In summer of 2016, the Arkansas State Board of Education approved the Arkansas Department of Education (ADE) rules governing how to meet the needs of children with dyslexia, based on state law passed in the previous legislative session. These rules were made effective October, 2016.
The rules governing how to meet the needs of children with dyslexia included mandates on screenings of children conducted by school districts, specifically mandated screening of all children in grades K–2 and optional screening for students in grade 3 or higher whom the teacher notes as having difficulty. Subsequent rules on intervention and services were also outlined.
Required instructional approaches for children identified with dyslexia markers include explicit, direct instruction and individualized instruction that follows evidence-based recommendations with a focus on multisensory instruction. School districts were mandated to report district statistics annually to the state.
The guidelines also make provisions for higher education programs to build dyslexia therapy programs and train teacher candidates on dyslexia. Teacher candidates must be taught the characteristics of dyslexia as well as evidence-based interventions and accommodations for dyslexia.
Teacher education candidates in the elementary and special education licensure areas were also mandated to take an additional test assessing their knowledge of the “science of reading.”
This test, the Pearson Foundations of Reading assessment, was chosen by a specially appointed committee based on Act 416 of the 2017 legislative session and was required of candidates enrolled in K–6 elementary or K-12 special education beginning in Fall 2017. This test is also required of teachers on additional licensure plans for K–6 elementary or K-12 special education and teachers applying for reciprocity for those named licensure areas.
Based on these mandates and rules, In January 2017, ADE announced a new statewide R.I.S.E (Reading Initiative for Student Excellence) Arkansas reading initiative to “build a culture of reading through stakeholder collaboration and provide additional instructional support to current and future teachers” (ADE Commissioner’s Memo Dated 1-26-18).
The memo cited the most recent ACT Aspire results (ACT, 2015) indicating 48.6 percent of Arkansas’ students in grades 3–10 were proficient and noting that Arkansas ranks in the lower third of states on the National Assessment of Educational Progress (NAEP).

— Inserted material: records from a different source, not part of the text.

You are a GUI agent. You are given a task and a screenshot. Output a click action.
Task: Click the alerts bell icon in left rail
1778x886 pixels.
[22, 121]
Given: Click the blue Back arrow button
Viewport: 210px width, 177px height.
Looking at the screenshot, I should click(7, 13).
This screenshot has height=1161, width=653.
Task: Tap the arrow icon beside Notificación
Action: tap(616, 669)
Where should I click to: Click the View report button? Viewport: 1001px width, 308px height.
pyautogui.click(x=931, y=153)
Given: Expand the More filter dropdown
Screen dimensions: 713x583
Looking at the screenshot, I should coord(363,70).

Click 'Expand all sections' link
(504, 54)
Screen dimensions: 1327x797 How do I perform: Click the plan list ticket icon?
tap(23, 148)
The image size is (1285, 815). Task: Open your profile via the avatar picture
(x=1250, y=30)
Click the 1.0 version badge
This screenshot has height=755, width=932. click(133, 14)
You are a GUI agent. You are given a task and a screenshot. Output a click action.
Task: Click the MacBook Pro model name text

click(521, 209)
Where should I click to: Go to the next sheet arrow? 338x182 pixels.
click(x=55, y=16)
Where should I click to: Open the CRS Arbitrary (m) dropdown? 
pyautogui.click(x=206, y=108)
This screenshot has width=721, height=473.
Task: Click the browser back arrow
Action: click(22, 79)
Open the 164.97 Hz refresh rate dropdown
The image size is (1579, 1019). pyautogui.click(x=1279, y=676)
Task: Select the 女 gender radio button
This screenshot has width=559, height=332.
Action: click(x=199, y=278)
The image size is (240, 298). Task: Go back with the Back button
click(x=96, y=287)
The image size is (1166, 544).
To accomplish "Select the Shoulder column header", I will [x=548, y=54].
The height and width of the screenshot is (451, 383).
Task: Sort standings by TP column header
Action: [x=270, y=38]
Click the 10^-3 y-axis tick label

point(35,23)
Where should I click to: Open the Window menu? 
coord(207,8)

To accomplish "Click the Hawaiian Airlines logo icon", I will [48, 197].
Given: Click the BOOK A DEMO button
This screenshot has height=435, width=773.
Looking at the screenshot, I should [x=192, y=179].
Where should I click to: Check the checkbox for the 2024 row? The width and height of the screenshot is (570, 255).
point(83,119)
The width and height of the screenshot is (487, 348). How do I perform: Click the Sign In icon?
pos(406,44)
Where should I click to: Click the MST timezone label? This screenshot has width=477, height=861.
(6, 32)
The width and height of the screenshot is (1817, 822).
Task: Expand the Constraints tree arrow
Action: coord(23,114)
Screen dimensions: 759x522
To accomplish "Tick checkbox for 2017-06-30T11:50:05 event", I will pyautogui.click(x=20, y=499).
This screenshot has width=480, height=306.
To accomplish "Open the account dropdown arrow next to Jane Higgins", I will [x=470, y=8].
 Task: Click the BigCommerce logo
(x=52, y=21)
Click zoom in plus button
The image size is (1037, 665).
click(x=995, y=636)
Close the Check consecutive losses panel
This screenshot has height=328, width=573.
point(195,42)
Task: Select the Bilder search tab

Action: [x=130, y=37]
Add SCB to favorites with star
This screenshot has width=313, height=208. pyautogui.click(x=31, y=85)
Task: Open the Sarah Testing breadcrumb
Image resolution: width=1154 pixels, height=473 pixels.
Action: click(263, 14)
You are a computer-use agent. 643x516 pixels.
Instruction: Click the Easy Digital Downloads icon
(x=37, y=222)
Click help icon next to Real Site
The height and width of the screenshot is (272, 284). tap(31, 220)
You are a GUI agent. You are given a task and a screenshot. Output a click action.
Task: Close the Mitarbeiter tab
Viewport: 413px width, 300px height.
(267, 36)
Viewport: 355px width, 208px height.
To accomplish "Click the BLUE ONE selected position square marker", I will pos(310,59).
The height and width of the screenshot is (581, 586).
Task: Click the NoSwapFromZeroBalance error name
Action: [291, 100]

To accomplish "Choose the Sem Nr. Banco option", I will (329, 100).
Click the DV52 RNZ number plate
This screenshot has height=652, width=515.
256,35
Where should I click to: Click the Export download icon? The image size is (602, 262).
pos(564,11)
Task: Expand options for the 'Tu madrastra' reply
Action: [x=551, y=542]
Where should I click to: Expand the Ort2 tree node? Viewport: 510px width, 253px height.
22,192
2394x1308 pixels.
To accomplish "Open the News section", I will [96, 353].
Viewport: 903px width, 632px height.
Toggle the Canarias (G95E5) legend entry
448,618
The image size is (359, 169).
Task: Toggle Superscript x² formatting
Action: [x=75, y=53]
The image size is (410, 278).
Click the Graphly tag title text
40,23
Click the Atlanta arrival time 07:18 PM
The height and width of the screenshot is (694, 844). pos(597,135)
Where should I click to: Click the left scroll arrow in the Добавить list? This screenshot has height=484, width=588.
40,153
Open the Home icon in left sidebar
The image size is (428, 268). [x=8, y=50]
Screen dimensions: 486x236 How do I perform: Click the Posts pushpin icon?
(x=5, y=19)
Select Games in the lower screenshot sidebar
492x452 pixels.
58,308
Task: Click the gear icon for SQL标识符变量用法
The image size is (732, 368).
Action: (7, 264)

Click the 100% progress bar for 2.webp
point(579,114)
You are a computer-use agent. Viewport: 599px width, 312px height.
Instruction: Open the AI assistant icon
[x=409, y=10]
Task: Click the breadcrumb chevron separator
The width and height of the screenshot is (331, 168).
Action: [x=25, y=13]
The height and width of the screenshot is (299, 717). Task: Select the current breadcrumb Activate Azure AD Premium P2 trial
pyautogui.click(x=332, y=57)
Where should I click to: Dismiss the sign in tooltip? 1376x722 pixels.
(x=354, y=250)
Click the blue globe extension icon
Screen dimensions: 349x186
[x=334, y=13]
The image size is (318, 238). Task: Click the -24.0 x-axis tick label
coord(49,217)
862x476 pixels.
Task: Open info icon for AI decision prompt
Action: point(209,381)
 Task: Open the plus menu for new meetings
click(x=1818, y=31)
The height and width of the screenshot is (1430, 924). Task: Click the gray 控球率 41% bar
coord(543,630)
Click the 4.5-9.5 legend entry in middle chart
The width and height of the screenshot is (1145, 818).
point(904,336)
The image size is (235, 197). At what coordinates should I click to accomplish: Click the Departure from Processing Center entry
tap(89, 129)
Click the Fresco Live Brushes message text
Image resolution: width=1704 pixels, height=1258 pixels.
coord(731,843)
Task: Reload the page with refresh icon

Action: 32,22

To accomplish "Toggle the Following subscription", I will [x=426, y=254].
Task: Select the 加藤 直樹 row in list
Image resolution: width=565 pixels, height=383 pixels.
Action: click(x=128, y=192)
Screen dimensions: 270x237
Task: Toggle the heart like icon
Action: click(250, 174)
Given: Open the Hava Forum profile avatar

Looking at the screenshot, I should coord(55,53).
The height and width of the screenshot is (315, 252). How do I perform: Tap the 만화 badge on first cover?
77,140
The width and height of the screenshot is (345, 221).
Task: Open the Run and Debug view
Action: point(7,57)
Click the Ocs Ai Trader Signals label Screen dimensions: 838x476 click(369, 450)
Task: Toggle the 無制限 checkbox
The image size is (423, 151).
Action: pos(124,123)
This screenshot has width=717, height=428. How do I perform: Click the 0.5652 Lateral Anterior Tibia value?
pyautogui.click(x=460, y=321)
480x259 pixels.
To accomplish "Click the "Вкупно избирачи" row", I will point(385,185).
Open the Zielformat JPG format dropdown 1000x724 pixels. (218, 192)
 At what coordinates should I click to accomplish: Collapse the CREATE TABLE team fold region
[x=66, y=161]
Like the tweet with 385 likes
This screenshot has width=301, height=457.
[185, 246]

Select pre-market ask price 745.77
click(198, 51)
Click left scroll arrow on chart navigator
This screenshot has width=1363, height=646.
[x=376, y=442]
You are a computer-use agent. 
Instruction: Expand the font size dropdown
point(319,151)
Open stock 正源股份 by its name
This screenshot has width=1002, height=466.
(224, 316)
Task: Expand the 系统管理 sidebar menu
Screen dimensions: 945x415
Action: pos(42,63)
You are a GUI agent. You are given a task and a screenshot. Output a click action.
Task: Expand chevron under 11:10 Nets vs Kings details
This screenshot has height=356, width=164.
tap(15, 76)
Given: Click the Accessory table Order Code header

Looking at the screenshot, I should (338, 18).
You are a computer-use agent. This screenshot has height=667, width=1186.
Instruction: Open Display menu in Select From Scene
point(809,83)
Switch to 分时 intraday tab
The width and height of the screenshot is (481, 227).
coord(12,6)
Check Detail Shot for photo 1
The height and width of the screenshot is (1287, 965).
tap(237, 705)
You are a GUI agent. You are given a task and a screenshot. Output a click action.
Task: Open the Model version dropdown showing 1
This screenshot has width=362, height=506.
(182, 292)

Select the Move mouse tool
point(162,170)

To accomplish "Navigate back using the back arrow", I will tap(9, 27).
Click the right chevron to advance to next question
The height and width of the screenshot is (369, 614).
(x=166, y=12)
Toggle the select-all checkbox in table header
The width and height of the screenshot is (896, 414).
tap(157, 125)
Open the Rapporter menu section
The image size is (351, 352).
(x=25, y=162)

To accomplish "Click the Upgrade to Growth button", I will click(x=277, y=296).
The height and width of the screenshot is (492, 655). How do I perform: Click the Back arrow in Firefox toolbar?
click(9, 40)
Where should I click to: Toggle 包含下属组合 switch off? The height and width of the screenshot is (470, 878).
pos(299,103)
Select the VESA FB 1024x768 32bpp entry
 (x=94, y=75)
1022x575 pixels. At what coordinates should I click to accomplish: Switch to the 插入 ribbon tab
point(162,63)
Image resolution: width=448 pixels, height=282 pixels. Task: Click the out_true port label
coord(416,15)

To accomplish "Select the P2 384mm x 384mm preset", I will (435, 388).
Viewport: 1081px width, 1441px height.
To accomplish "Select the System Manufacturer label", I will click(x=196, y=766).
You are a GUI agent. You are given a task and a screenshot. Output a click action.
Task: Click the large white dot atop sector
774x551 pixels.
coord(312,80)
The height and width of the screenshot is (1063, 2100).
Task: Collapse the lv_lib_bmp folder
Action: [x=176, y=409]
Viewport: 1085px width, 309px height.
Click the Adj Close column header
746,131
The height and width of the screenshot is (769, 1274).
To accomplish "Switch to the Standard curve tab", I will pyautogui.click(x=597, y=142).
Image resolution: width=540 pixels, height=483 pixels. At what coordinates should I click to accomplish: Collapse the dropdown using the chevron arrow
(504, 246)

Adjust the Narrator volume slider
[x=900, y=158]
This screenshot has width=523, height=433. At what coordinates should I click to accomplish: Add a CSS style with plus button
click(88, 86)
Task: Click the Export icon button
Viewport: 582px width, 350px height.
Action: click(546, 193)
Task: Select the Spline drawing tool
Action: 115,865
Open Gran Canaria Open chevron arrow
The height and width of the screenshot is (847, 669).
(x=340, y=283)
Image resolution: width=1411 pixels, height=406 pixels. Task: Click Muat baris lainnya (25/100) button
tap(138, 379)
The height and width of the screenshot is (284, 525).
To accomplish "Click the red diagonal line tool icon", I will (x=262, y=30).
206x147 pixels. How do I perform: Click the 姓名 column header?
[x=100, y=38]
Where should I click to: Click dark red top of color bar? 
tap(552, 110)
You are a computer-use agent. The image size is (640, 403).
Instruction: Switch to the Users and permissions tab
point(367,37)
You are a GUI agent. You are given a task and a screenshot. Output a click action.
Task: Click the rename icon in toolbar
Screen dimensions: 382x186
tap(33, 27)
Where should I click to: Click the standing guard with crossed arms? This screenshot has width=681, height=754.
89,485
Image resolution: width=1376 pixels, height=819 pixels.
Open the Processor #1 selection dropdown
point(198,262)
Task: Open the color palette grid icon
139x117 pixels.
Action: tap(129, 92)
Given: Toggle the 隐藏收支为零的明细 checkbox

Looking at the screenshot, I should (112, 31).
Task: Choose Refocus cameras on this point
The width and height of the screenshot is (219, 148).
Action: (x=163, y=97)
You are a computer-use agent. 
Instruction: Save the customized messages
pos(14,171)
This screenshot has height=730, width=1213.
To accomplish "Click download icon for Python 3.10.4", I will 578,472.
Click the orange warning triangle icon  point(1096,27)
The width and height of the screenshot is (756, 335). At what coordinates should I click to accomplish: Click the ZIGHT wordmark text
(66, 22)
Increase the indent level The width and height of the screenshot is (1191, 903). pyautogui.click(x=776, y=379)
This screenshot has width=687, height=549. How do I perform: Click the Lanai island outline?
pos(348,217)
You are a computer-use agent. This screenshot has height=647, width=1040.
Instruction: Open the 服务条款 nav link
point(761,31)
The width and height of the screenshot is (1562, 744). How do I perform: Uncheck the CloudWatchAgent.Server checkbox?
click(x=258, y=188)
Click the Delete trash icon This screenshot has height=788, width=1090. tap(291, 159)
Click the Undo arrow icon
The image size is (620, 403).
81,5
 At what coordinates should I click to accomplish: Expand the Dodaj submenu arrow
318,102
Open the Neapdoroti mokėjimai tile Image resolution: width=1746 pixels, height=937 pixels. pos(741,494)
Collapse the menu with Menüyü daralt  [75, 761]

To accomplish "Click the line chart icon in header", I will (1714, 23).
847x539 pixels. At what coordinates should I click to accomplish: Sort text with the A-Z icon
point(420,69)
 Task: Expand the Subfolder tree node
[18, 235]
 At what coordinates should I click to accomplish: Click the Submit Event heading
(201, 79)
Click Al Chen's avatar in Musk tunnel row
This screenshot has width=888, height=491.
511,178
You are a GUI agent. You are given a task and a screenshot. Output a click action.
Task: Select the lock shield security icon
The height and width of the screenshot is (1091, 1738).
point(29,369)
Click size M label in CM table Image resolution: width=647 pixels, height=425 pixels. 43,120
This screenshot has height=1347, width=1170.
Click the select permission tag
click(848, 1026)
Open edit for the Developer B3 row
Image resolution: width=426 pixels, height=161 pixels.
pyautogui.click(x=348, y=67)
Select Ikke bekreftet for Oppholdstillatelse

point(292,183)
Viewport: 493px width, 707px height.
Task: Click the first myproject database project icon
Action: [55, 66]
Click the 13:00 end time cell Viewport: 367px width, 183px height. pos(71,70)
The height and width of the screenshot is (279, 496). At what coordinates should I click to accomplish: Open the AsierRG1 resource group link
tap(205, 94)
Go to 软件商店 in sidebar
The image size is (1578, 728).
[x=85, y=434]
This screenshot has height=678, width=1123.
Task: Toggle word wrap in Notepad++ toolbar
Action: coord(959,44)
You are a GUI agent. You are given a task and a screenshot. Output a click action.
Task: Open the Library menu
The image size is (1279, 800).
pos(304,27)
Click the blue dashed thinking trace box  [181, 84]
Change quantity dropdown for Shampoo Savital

The R.I.S.E initiative is focused on increasing the number of students who meet the ACT Aspire reading readiness benchmark by 10 percent within three years and to rise above the bottom third instate comparisons within five years. This initiative complements existing state reading initiatives, and the memo cites specifically the Literacy Design Collaborative (LDC) model adopted by many secondary schools in the state, as well as new ELA K–12 state standards replacing the formally adopted Common Core State Standards.
Specifically, the R.I.S.E. initiative focuses on increasing teacher knowledge of the science of reading, specifically expanding teacher knowledge of phonics and phonological awareness and the impact of these two reading components on fluency, vocabulary, comprehension, and writing.
In line with this initiative, ADE has been building and encouraging structures for teacher professional development across the state to include workshops at districts and educational cooperatives, a state reading conference (spring 2017, spring 2018), the R.I.S.E academy, and an online “Science of Reading” professional development modules provided by the state’s only online teacher professional development system (available summer 2018, includes 18 content hours).
For the 2017–2018 school year, the R.I.S.E. academy provided intensive training to K–2 teachers in the primary and intermediate grades. Education service cooperatives and involved school districts hosted the academies. ADE provided training to more than 80 literacy specialists, including 40 lead trainers, to assist with the academies and train 1,000 K–2 educators. The academy is a year-long blended learning professional development with participants receiving coaching and targeted PD.
For the 2018–2019 school year, the R.I.S.E academy expanded its focus to train grades 3–6 educators as well as administrators with over 1,500 participants involved in the Summer 2018 training. Schools with teachers and administrators completing the training and who commit to promoting a culture of reading to strengthen reading instruction can apply to be certified as a R.I.S.E. school.